Compared to sheep, goats don’t like to find themselves on pastureland that has only one kind of plant. Instead of that, they prefer to graze on land that has numerous plant species. Both goats and sheep are very picky about the water they get: clean, freshwater is very important for both of these species.
This is doubly true if these animals are pregnant or lactating, as water intake can more than double during these times. Animals that eat dry hay as opposed to lush pasture, which contains more water, will need to drink more water as well. Other factors that increase water consumption in these animals are increased heat, heavy mineral intake, and the consumption of high-protein diets.

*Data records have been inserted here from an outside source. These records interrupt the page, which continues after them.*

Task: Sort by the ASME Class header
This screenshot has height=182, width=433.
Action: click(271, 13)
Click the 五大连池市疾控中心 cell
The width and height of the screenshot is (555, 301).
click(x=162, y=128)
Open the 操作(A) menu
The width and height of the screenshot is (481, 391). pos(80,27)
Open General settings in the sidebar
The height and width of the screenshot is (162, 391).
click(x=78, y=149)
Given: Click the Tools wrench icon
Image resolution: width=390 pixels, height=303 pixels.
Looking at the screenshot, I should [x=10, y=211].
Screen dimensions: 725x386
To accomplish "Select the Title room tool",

Sheep and goats are ruminants. Ruminants are animals that have a stomach system made up of four compartments. These animals regurgitate undigested food from the largest compartment, called the rumen, and chew their cud while resting. Cud is food that has been regurgitated from the rumen in order to be chewed another time. Both animals are herbivores or animals that eat plants.
Most of the energy derived by sheep and goats comes from the breakdown of the roughage they eat. Roughage is a term that refers to feeds such as grass and hay. Energy levels may also need to be supplemented by way of feeding the animal cereal grains like corn, oats, and barley. This is namely true during high energy stages, such as lactation, or the production of milk.
Feeding adequate amounts of protein in both of these animals is very important because low protein levels will lead to poor growth, decreased fiber production, and even death. Many factors must be kept in mind with respect to how much protein should be fed and where it’s sourced from.